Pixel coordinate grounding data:
....

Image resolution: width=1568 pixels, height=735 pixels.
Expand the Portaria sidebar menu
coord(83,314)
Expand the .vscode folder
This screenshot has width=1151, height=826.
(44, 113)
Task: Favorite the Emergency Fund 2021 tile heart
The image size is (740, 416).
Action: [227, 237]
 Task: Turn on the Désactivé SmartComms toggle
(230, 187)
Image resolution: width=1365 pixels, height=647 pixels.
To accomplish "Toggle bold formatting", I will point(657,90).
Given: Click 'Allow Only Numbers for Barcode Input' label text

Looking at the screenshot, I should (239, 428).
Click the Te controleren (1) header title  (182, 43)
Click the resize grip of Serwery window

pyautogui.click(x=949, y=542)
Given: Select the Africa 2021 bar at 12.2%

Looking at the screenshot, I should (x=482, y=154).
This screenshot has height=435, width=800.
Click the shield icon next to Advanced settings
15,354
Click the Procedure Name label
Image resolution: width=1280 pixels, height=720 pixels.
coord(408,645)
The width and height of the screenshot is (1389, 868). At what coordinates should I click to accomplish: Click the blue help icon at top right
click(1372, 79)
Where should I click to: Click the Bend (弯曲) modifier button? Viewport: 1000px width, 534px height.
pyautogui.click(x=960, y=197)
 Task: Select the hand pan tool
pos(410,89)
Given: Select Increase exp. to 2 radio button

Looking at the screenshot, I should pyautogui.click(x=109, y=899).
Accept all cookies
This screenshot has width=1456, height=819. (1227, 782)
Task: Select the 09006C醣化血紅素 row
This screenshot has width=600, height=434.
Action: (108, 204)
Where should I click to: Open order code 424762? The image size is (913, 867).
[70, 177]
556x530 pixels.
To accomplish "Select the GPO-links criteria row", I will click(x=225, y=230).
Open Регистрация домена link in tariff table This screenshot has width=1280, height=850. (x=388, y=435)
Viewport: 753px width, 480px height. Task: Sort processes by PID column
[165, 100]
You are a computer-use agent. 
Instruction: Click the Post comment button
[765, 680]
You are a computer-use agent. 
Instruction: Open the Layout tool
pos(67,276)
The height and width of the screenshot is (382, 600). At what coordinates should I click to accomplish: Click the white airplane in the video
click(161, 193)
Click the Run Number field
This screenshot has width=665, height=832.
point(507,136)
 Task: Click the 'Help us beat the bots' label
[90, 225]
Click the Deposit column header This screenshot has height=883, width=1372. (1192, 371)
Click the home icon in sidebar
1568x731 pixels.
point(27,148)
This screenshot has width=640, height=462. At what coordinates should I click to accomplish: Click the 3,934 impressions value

....

— PROBLEM TO WORK ON —
Type out every record above once more, exactly.

— REPLY —
Image resolution: width=1568 pixels, height=735 pixels.
Expand the Portaria sidebar menu
coord(83,314)
Expand the .vscode folder
This screenshot has width=1151, height=826.
(44, 113)
Task: Favorite the Emergency Fund 2021 tile heart
The image size is (740, 416).
Action: [227, 237]
 Task: Turn on the Désactivé SmartComms toggle
(230, 187)
Image resolution: width=1365 pixels, height=647 pixels.
To accomplish "Toggle bold formatting", I will point(657,90).
Given: Click 'Allow Only Numbers for Barcode Input' label text

Looking at the screenshot, I should (239, 428).
Click the Te controleren (1) header title  (182, 43)
Click the resize grip of Serwery window

pyautogui.click(x=949, y=542)
Given: Select the Africa 2021 bar at 12.2%

Looking at the screenshot, I should (x=482, y=154).
This screenshot has height=435, width=800.
Click the shield icon next to Advanced settings
15,354
Click the Procedure Name label
Image resolution: width=1280 pixels, height=720 pixels.
coord(408,645)
The width and height of the screenshot is (1389, 868). At what coordinates should I click to accomplish: Click the blue help icon at top right
click(1372, 79)
Where should I click to: Click the Bend (弯曲) modifier button? Viewport: 1000px width, 534px height.
pyautogui.click(x=960, y=197)
 Task: Select the hand pan tool
pos(410,89)
Given: Select Increase exp. to 2 radio button

Looking at the screenshot, I should pyautogui.click(x=109, y=899).
Accept all cookies
This screenshot has width=1456, height=819. (1227, 782)
Task: Select the 09006C醣化血紅素 row
This screenshot has width=600, height=434.
Action: (108, 204)
Where should I click to: Open order code 424762? The image size is (913, 867).
[70, 177]
556x530 pixels.
To accomplish "Select the GPO-links criteria row", I will click(x=225, y=230).
Open Регистрация домена link in tariff table This screenshot has width=1280, height=850. (x=388, y=435)
Viewport: 753px width, 480px height. Task: Sort processes by PID column
[165, 100]
You are a computer-use agent. 
Instruction: Click the Post comment button
[765, 680]
You are a computer-use agent. 
Instruction: Open the Layout tool
pos(67,276)
The height and width of the screenshot is (382, 600). At what coordinates should I click to accomplish: Click the white airplane in the video
click(161, 193)
Click the Run Number field
This screenshot has width=665, height=832.
point(507,136)
 Task: Click the 'Help us beat the bots' label
[90, 225]
Click the Deposit column header This screenshot has height=883, width=1372. (1192, 371)
Click the home icon in sidebar
1568x731 pixels.
point(27,148)
This screenshot has width=640, height=462. At what coordinates should I click to accomplish: Click the 3,934 impressions value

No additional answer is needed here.